Objective  To examine temporal trends in long-term dialysis initiation by level of eGFR and to quantify how these patterns are associated with the number of patients with ESKD.

Design, Setting, and Participants  Retrospective cohort study analyzing data obtained from a large, integrated health care delivery system in Northern California from 2001 to 2018 in successive 3-year intervals. Included individuals, ranging in number from as few as 983 122 (2001-2003) to as many as 1 844 317 (2016-2018), were adult members with 1 or more outpatient serum creatinine levels determined in the prior year.

Main Outcomes and Measures  One-year risk of initiating long-term dialysis stratified by eGFR levels. Multivariable logistic regression was performed to assess temporal trends in each 3-year cohort with adjustment for age, sex, race, and diabetes status. The potential change in dialysis initiation in the final cohort (2016-2018) was estimated using the relative difference between the standardized risks in the initial cohort (2001-2003) and the final cohort.

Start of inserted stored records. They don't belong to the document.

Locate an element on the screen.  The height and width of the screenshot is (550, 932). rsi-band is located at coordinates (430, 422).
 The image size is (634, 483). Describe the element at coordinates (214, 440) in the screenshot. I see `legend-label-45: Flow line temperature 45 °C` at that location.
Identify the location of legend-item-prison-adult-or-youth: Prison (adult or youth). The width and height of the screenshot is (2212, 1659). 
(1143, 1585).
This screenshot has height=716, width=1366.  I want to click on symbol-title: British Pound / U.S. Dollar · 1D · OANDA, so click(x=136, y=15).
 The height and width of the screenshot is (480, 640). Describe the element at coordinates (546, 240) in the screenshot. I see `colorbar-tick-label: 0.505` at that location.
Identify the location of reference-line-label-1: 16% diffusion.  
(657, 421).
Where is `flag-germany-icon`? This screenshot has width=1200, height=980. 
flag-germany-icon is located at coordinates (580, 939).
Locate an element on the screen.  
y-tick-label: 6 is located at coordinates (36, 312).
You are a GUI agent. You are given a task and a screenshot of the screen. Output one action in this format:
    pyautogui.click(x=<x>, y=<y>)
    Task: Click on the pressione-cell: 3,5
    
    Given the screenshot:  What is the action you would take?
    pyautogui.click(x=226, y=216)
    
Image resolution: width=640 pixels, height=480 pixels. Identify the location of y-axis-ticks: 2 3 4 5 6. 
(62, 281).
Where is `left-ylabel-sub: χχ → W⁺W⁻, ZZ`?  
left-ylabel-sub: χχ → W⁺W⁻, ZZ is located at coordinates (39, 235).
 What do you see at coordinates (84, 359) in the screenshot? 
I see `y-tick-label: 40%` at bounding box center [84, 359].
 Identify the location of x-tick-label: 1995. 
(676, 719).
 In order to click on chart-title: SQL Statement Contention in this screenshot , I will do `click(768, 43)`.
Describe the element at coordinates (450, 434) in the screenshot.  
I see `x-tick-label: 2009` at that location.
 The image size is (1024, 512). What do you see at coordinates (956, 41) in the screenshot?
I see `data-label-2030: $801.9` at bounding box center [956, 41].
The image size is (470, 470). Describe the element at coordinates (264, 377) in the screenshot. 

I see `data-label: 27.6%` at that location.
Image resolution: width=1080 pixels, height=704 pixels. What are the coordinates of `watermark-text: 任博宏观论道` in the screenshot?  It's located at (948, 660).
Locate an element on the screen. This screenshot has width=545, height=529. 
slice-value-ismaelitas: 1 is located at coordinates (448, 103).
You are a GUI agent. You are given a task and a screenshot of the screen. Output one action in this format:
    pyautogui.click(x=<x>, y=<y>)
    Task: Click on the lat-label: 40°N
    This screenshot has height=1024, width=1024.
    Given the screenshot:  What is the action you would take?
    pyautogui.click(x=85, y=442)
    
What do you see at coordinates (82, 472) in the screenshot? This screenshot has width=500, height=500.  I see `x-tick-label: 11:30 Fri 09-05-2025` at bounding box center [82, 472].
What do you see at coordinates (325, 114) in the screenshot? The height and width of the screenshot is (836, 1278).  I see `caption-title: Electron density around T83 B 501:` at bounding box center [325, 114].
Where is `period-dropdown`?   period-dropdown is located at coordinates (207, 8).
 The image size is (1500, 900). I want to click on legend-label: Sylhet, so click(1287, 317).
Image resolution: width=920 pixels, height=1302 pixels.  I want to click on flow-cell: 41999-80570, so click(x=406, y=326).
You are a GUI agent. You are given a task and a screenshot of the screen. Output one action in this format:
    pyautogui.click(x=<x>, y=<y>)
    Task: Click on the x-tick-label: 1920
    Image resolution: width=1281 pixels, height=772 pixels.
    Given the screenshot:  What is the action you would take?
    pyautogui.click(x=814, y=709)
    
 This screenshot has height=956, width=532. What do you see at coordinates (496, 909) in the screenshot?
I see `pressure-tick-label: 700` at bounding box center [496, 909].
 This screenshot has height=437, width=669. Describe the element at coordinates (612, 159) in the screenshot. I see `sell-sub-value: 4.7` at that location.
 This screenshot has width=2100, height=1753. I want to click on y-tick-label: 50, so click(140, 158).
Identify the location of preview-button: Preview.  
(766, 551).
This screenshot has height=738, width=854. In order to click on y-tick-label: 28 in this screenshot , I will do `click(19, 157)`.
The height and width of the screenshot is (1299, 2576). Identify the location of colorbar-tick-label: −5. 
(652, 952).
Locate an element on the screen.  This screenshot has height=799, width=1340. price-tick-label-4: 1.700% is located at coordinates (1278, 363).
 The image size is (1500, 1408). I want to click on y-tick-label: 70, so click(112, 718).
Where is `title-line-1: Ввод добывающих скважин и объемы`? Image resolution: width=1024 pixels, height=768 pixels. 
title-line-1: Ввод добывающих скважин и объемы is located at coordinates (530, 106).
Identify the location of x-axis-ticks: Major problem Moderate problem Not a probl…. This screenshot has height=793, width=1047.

Results  In the initial 3-year cohort, the mean (SD) age was 55.4 (16.3) years, 55.0% were women, and the prevalence of diabetes was 14.9%. These characteristics, as well as the distribution of index eGFR, were stable across the study period. The likelihood of receiving dialysis at eGFR levels of 10 to 24 mL/min/1.73 m2 generally increased over time. For example, the 1-year odds of initiating dialysis increased for every 3-year interval by 5.2% (adjusted odds ratio, 1.052; 95% CI, 1.004-1.102) among adults with an index eGFR of 20 to 24 mL/min/1.73 m2, by 6.6% (adjusted odds ratio, 1.066; 95% CI, 1.007-1.130) among adults with an eGFR of 16 to 17 mL/min/1.73 m2, and by 5.3% (adjusted odds ratio, 1.053; 95% CI, 1.008-1.100) among adults with an eGFR of 10 to 13 mL/min/1.73 m2, adjusting for age, sex, race, and diabetes. The incidence of new cases of ESKD was estimated to have potentially been 16% (95% CI, 13%-18%) lower if there were no changes in system-level practice patterns or other factors besides timing of initiating long-term dialysis from the initial 3-year interval (2001-2003) to the final interval (2016-2018) assessed in this study.

Conclusions and Relevance  The present results underscore the importance the timing of initiating long-term dialysis has on the size of the population of individuals with ESKD.